%%

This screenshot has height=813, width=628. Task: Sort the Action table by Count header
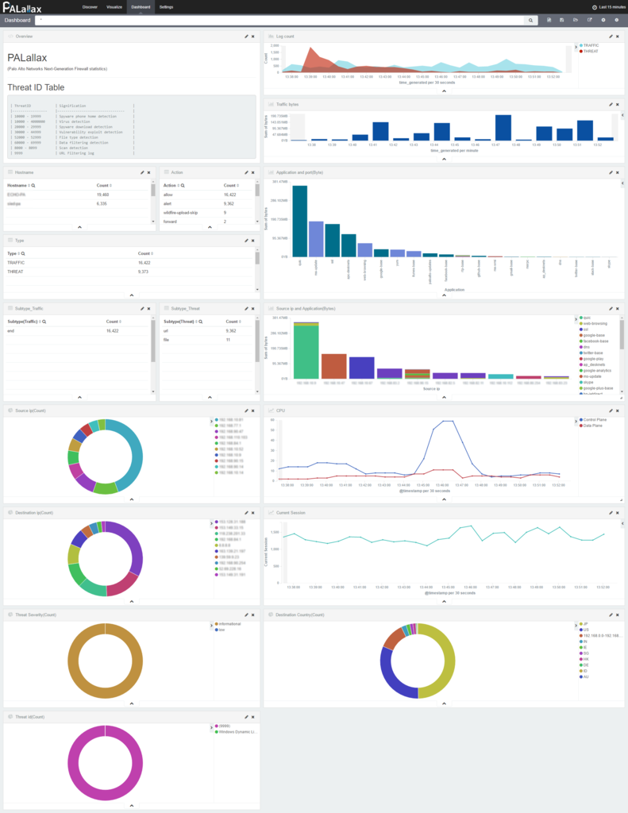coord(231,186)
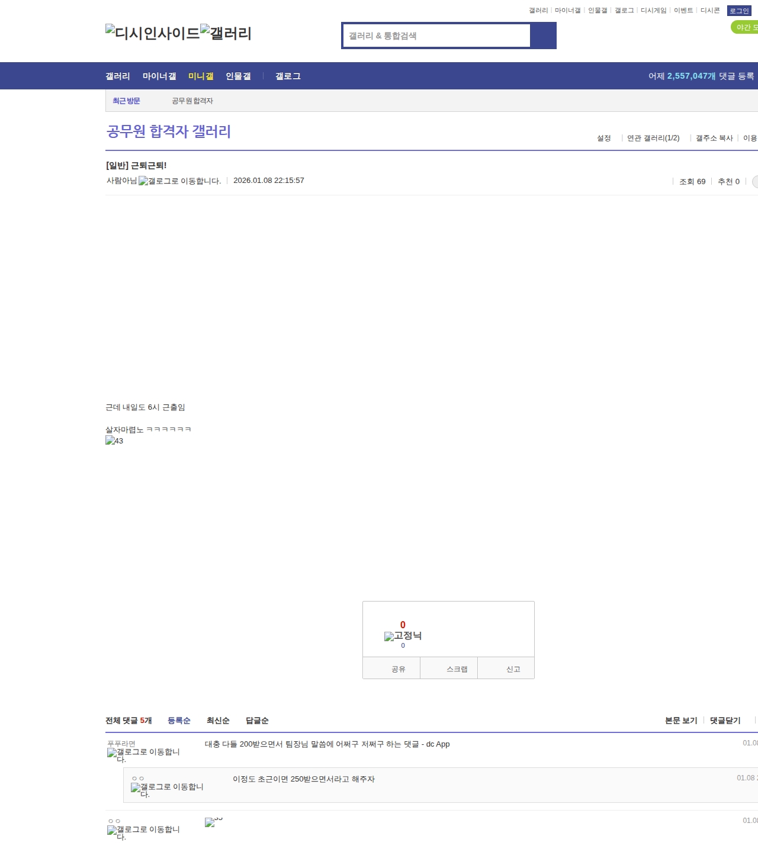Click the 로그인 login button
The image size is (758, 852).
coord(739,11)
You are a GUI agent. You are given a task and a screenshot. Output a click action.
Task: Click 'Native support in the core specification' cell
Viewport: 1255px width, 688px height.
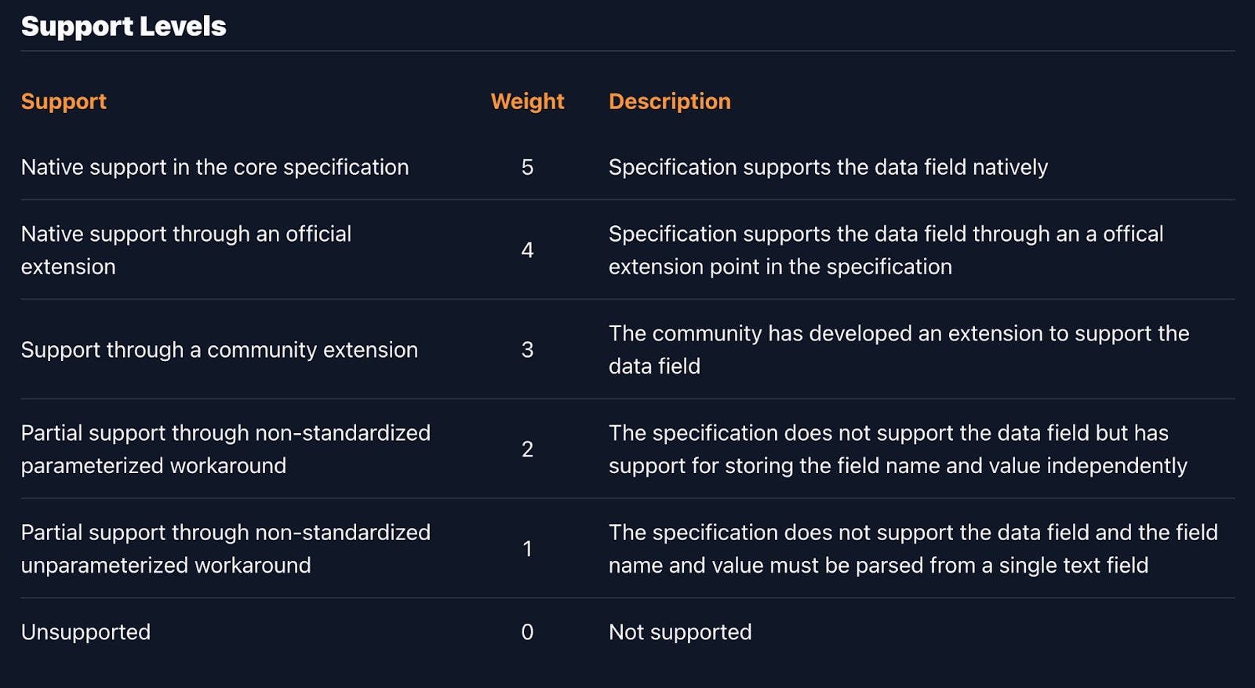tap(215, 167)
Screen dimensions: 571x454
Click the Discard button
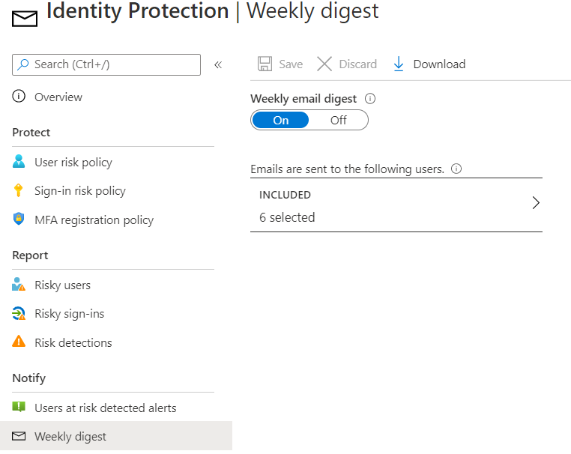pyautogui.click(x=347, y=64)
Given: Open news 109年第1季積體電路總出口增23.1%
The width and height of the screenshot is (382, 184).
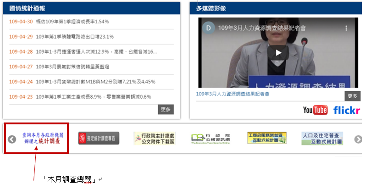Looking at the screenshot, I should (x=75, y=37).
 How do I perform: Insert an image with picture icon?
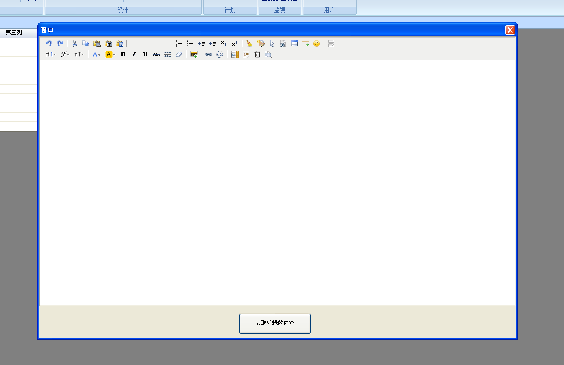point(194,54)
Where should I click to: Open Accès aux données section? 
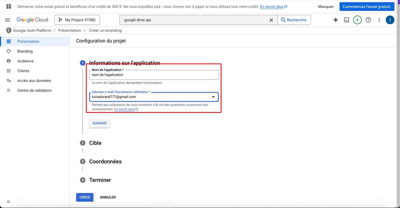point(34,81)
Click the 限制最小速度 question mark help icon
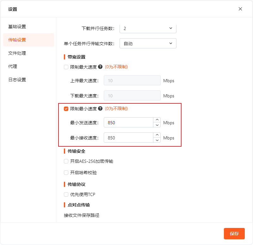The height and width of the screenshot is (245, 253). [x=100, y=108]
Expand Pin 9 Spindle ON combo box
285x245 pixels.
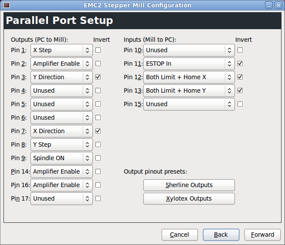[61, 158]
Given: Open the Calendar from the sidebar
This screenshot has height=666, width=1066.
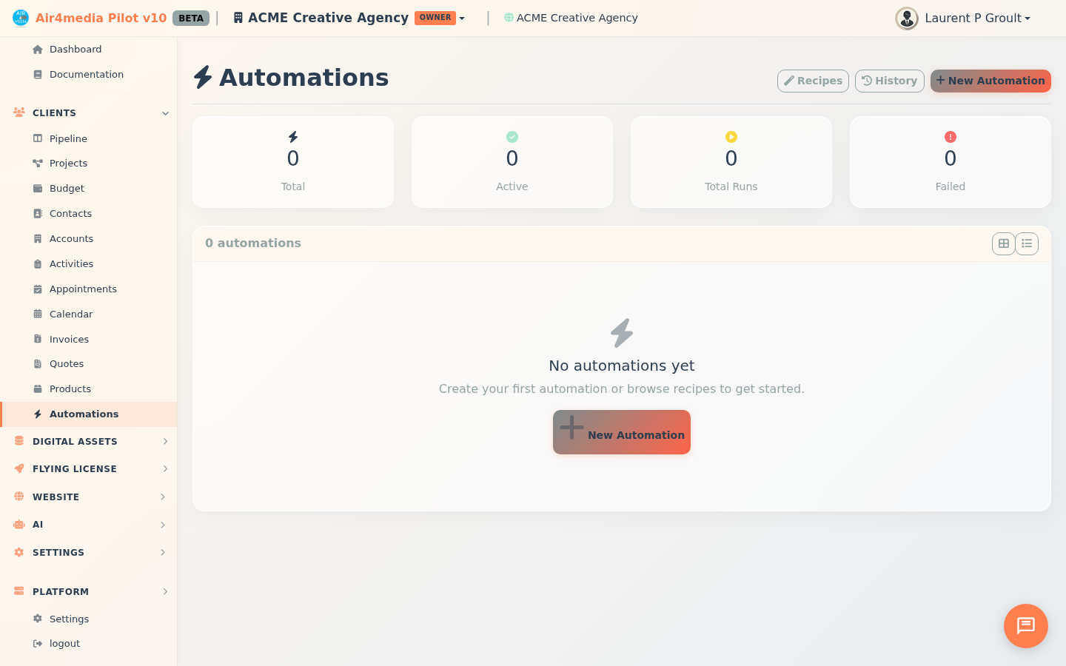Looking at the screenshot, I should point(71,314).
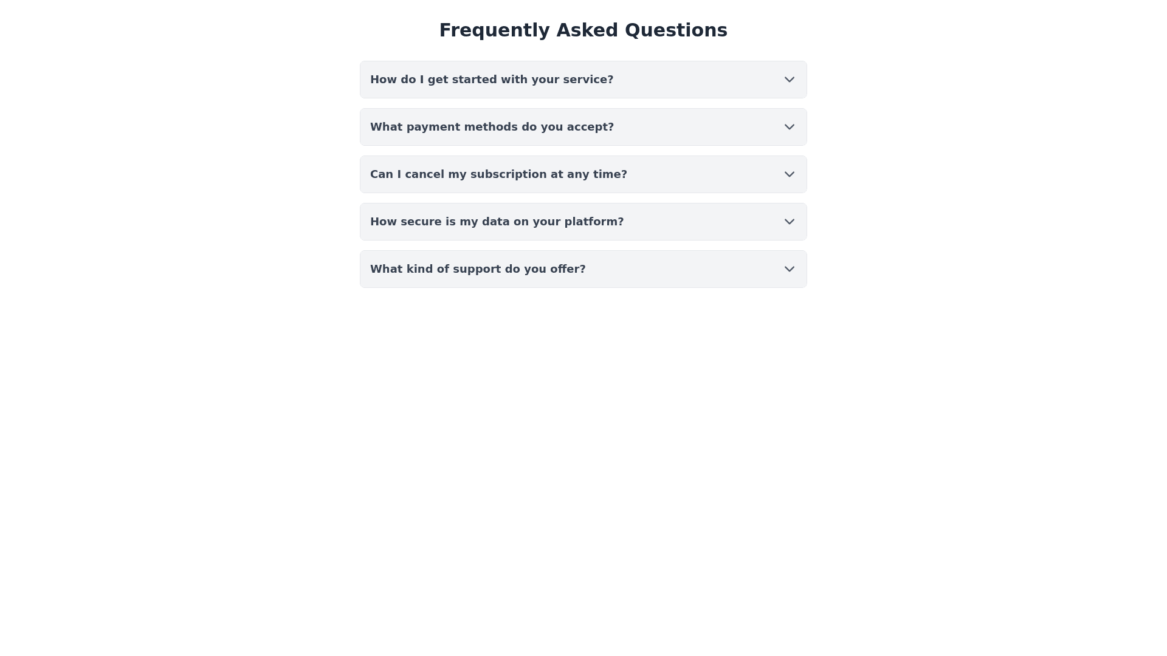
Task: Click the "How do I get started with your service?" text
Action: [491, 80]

%%

▶ [Exercise prompt] All of the data above is to be repeated exactly, with the pictures left out.

▶ [Response to this exercise]
This screenshot has height=813, width=628. Task: Sort the Action table by Count header
coord(231,186)
Click the 로그인 login button
The image size is (758, 852).
coord(739,11)
You are a GUI agent. You are given a task and a screenshot. Output a click action.
Task: Click 'Native support in the core specification' cell
Viewport: 1255px width, 688px height.
tap(215, 167)
Screen dimensions: 571x454
Click the Discard button
pyautogui.click(x=347, y=64)
Given: Open news 109年第1季積體電路總出口增23.1%
The width and height of the screenshot is (382, 184).
Looking at the screenshot, I should (x=75, y=37).
 How do I perform: Insert an image with picture icon?
point(194,54)
Where should I click to: Open Accès aux données section? 
point(34,81)
Click the 限制最小速度 question mark help icon
The height and width of the screenshot is (245, 253). [x=100, y=108]
Expand Pin 9 Spindle ON combo box
285x245 pixels.
[61, 158]
Given: Open the Calendar from the sidebar
This screenshot has height=666, width=1066.
Looking at the screenshot, I should point(71,314).
Task: Click the "How do I get started with your service?" text
Action: [491, 80]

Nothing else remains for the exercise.